Within the data beneath, some lines may hold the word "rating". Give the number of those lines and nothing else.
SUPPLIED MATERIAL below:
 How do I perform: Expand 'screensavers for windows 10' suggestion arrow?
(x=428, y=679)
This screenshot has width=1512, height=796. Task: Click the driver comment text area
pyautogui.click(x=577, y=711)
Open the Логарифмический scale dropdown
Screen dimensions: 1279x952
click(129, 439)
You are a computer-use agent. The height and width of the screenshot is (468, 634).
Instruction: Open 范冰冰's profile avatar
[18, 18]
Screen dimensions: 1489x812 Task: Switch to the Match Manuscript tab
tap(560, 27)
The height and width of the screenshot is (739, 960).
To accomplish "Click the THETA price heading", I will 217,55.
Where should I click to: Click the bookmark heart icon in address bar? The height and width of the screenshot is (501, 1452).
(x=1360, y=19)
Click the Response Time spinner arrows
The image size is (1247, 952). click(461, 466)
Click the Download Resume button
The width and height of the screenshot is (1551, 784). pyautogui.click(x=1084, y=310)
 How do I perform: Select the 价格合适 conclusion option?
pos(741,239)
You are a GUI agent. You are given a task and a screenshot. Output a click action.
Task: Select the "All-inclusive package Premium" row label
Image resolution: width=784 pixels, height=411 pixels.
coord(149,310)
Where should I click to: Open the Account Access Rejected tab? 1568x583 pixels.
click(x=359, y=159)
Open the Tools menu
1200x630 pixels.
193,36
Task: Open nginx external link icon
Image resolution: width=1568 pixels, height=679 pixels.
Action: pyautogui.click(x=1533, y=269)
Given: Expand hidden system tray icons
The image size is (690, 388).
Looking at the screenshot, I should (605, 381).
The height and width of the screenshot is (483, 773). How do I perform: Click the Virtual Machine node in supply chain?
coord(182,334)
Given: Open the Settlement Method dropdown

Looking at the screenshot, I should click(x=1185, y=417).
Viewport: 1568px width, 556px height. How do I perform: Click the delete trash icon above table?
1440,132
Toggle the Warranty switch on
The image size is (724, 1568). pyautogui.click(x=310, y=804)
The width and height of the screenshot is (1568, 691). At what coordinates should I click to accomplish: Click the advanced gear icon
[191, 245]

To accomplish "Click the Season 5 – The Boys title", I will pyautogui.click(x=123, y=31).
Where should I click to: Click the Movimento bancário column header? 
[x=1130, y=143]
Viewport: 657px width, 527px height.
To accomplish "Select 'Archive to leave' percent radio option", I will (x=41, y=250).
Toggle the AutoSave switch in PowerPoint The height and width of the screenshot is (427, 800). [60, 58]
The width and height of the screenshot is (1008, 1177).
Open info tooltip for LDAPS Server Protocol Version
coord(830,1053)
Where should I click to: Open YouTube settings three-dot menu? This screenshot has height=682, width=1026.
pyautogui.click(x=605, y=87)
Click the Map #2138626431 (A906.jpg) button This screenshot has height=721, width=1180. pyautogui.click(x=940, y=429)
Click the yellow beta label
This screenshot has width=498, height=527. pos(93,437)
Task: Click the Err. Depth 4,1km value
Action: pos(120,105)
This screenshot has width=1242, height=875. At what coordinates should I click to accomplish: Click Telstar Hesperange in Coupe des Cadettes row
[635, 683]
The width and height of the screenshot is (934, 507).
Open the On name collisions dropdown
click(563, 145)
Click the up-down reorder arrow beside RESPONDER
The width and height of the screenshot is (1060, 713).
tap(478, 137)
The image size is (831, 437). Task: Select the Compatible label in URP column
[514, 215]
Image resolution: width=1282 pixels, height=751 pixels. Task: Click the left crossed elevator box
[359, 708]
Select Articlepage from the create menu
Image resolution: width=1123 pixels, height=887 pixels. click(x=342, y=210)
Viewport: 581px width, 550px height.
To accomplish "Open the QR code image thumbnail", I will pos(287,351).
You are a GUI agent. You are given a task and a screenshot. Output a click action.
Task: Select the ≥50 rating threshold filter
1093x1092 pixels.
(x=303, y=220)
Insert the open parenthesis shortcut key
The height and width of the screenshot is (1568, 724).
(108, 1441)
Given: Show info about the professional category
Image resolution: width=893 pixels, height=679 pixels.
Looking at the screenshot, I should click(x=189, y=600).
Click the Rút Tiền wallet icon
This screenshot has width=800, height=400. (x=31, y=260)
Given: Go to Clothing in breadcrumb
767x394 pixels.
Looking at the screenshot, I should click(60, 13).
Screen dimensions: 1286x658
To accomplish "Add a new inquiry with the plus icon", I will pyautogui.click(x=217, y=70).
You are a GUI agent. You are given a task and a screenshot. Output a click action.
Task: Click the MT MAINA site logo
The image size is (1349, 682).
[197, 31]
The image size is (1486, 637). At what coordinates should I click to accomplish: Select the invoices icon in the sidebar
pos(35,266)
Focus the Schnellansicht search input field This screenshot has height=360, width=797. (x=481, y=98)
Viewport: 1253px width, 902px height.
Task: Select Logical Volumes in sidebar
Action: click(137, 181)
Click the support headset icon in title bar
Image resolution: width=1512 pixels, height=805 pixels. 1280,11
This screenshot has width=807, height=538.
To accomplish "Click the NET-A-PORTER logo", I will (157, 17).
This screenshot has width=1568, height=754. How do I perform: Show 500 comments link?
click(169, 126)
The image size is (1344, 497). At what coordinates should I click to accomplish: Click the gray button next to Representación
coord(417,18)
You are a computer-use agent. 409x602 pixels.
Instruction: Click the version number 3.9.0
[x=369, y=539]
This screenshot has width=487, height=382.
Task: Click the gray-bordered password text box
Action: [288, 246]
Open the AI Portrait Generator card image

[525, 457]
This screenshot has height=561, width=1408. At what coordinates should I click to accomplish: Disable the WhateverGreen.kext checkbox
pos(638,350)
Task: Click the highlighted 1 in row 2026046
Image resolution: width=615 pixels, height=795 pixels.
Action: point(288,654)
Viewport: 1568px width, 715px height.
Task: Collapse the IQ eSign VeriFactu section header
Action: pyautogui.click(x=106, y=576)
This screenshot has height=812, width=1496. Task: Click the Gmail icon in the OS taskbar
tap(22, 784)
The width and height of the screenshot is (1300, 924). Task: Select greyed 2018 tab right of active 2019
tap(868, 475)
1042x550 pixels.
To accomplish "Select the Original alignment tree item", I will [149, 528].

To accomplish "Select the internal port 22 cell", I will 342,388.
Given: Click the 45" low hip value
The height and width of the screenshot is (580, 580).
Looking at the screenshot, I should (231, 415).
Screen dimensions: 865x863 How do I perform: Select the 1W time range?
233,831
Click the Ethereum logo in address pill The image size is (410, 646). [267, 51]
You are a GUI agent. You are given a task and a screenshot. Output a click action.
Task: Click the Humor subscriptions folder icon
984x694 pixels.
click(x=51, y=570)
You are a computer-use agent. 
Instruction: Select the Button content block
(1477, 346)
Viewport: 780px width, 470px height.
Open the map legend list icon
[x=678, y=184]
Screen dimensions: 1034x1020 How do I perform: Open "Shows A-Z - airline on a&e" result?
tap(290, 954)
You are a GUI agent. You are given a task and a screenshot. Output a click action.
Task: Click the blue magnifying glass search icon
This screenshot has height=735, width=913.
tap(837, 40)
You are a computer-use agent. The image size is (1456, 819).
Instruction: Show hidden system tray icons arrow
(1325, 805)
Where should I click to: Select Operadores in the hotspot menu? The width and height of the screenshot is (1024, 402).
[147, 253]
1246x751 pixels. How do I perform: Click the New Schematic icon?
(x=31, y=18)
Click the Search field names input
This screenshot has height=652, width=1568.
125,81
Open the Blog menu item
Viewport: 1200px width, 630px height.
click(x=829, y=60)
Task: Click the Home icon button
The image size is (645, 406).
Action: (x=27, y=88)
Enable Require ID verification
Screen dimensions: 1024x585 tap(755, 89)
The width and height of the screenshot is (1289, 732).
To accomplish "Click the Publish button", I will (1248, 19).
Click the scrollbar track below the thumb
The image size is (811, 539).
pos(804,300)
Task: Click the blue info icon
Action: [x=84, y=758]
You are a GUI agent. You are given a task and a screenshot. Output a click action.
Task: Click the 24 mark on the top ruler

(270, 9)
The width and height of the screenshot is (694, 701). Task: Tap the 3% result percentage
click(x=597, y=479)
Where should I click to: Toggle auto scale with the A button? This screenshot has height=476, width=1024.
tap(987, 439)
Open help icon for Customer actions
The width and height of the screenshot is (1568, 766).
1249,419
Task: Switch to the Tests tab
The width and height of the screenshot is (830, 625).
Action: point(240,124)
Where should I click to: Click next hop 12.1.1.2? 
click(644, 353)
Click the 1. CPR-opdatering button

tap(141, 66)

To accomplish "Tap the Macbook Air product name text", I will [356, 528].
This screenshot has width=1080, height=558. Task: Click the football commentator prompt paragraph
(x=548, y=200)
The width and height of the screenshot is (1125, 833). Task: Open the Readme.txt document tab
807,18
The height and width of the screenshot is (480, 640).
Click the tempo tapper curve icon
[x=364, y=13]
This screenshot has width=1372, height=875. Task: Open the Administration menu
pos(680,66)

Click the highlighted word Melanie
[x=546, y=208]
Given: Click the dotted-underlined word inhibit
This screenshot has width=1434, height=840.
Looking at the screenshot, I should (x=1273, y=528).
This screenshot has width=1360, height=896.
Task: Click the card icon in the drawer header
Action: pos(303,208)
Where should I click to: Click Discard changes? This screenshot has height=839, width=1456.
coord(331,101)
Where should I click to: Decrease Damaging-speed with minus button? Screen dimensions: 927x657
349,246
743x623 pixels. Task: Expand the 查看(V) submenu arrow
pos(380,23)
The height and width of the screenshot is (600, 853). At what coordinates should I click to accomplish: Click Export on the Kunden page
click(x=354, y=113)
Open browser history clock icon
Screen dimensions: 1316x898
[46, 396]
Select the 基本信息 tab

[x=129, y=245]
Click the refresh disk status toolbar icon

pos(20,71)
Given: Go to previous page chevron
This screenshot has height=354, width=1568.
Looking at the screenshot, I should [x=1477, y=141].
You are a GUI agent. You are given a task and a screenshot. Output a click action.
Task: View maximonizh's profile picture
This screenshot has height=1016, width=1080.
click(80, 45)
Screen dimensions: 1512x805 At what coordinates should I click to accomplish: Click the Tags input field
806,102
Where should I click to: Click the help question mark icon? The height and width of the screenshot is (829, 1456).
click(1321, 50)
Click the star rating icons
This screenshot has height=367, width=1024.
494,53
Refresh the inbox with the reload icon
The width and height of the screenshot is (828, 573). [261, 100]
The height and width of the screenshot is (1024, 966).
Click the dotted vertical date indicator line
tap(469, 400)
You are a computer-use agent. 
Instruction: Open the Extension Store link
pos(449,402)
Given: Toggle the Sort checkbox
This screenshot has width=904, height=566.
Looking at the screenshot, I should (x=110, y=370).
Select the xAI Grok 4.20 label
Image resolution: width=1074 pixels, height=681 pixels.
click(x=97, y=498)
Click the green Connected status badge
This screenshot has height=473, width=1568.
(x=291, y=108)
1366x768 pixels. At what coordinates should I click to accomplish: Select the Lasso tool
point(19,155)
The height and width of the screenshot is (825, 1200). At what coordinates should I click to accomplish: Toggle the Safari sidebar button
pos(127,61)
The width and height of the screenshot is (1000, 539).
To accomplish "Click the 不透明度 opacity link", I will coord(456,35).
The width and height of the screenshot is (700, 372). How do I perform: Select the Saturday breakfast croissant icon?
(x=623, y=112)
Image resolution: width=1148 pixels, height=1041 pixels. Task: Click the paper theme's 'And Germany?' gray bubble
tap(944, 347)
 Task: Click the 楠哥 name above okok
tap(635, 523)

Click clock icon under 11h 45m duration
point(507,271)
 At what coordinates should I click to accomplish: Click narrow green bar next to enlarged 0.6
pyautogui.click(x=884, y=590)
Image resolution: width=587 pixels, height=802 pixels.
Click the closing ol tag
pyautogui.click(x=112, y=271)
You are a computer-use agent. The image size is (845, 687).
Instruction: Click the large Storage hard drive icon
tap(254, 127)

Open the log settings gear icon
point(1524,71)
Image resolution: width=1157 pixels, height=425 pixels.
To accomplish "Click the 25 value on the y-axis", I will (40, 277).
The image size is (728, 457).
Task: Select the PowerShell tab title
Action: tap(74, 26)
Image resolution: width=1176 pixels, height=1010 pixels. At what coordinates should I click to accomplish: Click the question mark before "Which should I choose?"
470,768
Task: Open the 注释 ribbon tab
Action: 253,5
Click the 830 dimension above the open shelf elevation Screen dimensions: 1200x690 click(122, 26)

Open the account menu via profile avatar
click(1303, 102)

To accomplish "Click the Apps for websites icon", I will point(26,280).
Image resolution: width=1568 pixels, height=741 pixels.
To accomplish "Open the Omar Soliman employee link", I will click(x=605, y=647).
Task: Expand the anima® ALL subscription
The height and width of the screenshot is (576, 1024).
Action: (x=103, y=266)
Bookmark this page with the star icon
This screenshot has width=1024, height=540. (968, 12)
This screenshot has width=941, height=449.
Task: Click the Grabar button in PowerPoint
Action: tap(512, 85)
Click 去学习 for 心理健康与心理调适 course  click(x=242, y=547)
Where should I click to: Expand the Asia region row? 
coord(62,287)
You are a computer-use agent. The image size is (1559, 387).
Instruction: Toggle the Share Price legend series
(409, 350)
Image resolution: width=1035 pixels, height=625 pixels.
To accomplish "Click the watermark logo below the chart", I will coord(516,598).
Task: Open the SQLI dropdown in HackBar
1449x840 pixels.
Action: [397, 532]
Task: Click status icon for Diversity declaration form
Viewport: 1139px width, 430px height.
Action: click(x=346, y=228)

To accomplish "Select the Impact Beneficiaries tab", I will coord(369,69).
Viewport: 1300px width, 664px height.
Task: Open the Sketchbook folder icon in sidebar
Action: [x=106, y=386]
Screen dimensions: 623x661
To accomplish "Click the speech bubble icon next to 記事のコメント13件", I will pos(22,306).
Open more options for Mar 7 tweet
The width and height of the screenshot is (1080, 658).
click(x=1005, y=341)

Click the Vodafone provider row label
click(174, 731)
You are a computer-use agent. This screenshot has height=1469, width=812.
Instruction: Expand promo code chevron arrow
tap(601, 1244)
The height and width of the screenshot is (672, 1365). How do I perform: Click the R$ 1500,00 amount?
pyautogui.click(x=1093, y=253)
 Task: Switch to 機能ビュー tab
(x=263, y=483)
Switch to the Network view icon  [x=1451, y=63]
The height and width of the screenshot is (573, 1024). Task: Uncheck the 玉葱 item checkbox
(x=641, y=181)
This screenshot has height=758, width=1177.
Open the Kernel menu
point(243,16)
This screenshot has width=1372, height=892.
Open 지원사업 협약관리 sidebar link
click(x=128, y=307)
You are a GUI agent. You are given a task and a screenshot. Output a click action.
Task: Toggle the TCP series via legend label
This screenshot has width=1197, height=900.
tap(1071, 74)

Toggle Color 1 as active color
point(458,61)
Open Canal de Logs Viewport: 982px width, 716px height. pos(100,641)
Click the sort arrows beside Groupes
End of SUPPLIED MATERIAL.
▶ RESULT OF THIS EXERCISE
2